@MattSpeller said:
Ignorance ahoy! I really didn't understand at all how these things work and the following will probably illuminate that, hopefully I'll learn more!
My primary concern (curiosity? frustration?) is how the bleeping heck do they claim 100% space utilization. So this means you toss in a 1TB drive, it appears with 1TB more free space for you to use. This is basically anathema to me when they claim to have your data backed up and safe - to the point where you can just yank a drive out and it'll continue on it's merry way. As we all know, with RAID to get your data backed up it's usually a 50% space penalty (RAID1 / 10). Knowing that the answer probably isn't "witchcraft" I set about trying to figure it all out. The following is my super high level guess and assumptions and I'm probably wrong about half of it.
Object Based Storage is the heart of the answer, I'm pretty sure. My one sentence understand of it is: cut data into chunks, number the chunks, hash them?, store them across a couple (3?) drives. It appears that this is very similar to RAID in that the data is duped; where I know I'm missing something key is that you don't get 1:1 utilization if you're duping data anywhere. Impossible right? Yes. My best guess is that they do take a penalty from duping data, but they MUST recoup it somewhere!
Taking the units I have as the working example: put in 4x4TB drives, got 14.4TB usable storage out. That's not unreasonable to lose some capacity to file system, formatting, whatever. We do know that they use de-dupe and this is primarily how I suppose they recoup the space and claim 1:1. I have checked on the management page and our units are claiming a de-dupe ratio of 1.3. According to "My Computer" I have 2.23TB used currently. Now, here is where the slight of hand comes in - I have (I hope... I didn't actually keep careful track) actually put 2.23TB of data on the thing. AH HAH! Witchcraft this is not! It's just not displaying the space it gained by compacting all your data.
So, best guess: overhead penalty of duping data to maintain redundancy is recouped through compression of original data, and probably some other OBS trickery. I'm not at all sure what that trickery is exactly, though I suspect they can somehow reconstitute blocks of data??? I'm not at all satisfied with my answer but I hope to learn more.
Further suppositions: I strongly suspect that there is a fair bit of overhead from all the work the OBS has to do. How much of a penalty this is I would really like to find out, but I lack the equipment (gigabit networking) to really put the hurt on them for I/O. Given my company's use case for these units, we would likely never push their I/O limitations anyway.
You're thinking is along the right lines. Because we're object based we can do things legacy RAID systems can't. Regarding the capacity question, When you look in OneSystem and see Free and Used capacity that is what's being used within the OneBlox Ring. For your example, when you have 14.4 TB free capacity and you write 1TB of 100% unique data to the Ring, you'll see the used capacity increase to 3 TB. This is because we create three copies of every object to protect against 2 drive failures.
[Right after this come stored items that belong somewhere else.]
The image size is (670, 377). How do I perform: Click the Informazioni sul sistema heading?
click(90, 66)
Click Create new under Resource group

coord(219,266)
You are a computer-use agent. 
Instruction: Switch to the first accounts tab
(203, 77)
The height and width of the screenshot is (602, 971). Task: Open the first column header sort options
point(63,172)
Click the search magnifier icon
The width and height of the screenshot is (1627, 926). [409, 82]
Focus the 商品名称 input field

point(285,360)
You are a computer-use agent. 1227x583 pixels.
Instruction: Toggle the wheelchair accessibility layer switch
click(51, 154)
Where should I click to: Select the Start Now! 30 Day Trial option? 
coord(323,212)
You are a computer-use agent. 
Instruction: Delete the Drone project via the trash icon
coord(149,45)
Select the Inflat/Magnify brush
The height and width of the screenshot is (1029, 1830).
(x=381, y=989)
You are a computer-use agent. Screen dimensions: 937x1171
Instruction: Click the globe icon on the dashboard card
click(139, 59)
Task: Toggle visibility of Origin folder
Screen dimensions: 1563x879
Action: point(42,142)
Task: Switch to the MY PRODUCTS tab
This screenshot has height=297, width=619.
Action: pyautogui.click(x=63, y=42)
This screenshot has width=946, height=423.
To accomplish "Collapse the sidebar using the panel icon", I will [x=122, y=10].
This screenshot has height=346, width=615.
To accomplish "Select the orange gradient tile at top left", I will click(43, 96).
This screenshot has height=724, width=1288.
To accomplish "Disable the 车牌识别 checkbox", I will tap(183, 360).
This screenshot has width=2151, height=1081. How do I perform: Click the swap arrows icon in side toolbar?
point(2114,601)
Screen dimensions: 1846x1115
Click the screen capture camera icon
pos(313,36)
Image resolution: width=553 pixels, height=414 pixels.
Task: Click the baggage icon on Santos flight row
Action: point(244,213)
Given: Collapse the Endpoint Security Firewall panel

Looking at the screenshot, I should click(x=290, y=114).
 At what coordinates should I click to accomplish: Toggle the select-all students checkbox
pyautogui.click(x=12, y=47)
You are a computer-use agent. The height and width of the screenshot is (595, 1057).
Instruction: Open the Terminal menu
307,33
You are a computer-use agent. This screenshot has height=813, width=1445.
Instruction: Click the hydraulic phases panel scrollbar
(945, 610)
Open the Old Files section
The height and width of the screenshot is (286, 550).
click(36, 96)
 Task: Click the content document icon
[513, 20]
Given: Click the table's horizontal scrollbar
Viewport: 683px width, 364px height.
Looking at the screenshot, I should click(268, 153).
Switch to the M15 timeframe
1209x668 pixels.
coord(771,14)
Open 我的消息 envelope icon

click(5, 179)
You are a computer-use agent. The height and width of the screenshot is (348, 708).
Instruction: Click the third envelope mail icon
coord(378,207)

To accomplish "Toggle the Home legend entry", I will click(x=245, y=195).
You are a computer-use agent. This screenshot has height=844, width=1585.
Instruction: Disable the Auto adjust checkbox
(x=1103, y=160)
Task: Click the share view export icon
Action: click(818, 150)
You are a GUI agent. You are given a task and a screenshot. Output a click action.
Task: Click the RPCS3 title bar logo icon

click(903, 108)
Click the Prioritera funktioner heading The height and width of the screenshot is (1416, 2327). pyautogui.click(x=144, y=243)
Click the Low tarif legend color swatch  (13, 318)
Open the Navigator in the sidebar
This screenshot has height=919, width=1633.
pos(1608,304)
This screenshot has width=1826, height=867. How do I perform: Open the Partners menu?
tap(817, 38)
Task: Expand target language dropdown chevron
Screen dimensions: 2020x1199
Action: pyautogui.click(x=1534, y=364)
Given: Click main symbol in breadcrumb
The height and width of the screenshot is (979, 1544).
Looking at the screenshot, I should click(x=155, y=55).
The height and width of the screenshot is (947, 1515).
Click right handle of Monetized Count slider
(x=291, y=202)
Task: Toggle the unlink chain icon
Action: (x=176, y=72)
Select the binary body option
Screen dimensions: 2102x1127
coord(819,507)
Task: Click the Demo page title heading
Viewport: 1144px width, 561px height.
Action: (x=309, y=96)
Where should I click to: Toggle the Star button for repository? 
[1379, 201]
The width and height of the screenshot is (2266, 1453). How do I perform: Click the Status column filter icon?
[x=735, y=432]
As you pointed out, we break every file into chunks and then do inline dedupe, calculate a hash (which is now an object) and write that to three different disks.
You can test this by taking the same group of files, creating multiple folders in your directory and copying the same files over and over. You'll see the used capacity barely increase. You'll also see some great dedupe ratios in OneSystem. Remember to create test shares, and turn OFF snapshots for this. If you don't we're going to protect all your deleted data with our Continuous Data Protection
The other thing to think about is because we're object-based you can add 1 x 4TB drive and your total capacity will increase. We distribute each object across all of the drives so you don't need to worry about adding drives in qty 4, 6, or 8 (as long as you have at least three your good).